Every now and then people would come in to watch him shoot. Young professors, sometimes carrying their coffee cups from breakfast. They would stand around quietly for a half hour or so and then leave. No one asked to play and he was glad of that. He did not feel like an interloper at the Faculty Club after the first week; he felt he belonged there. Increasing the length of his runs was uphill labor, and there was a suspicion it might be hopeless, that whatever fire he once possessed had been extinguished; but he kept shooting pool. The difference between now and the way it had been before the tour with Fats was that now he could see the alternative more clearly.

* * *

At their next match, in St. Louis, he did better but Fats still beat him. One fifty to one forty-two.
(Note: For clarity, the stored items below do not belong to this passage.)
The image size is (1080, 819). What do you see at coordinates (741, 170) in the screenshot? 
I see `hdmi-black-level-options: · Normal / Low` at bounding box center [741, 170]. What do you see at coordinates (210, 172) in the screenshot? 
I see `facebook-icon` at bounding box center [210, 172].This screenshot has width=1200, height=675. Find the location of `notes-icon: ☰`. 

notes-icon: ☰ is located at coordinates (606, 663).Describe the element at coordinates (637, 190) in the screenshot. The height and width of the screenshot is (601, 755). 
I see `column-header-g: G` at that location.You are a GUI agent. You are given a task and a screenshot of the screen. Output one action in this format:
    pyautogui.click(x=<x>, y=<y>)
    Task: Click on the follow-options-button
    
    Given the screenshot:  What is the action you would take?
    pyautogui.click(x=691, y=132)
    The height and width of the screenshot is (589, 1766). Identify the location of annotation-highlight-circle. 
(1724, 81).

“I don’t know what the hell to do,” Eddie said afterward. “There’s no money in this tour. When it’s over I’ll have less than I started with.”

“People won’t pay to watch pool games. We’re not rock singers.”

“That’s the fucking truth.” Eddie lit a cigarette. “I don’t know how to make a living, Fats. I have to get another poolroom.”

“I’ve already told you all I have to tell.” Fats stood up from his bleacher seat and walked over to the table where the game had just finished. They were waiting for a car to take them to the airport and the car was late.

“I remember what you told me,” Eddie said. He got up and came over. There were still a dozen or so people in the bleachers, but they were not watching Fats and Eddie anymore. “You told me I need balls. There’s truth in that, Fats, but no money.”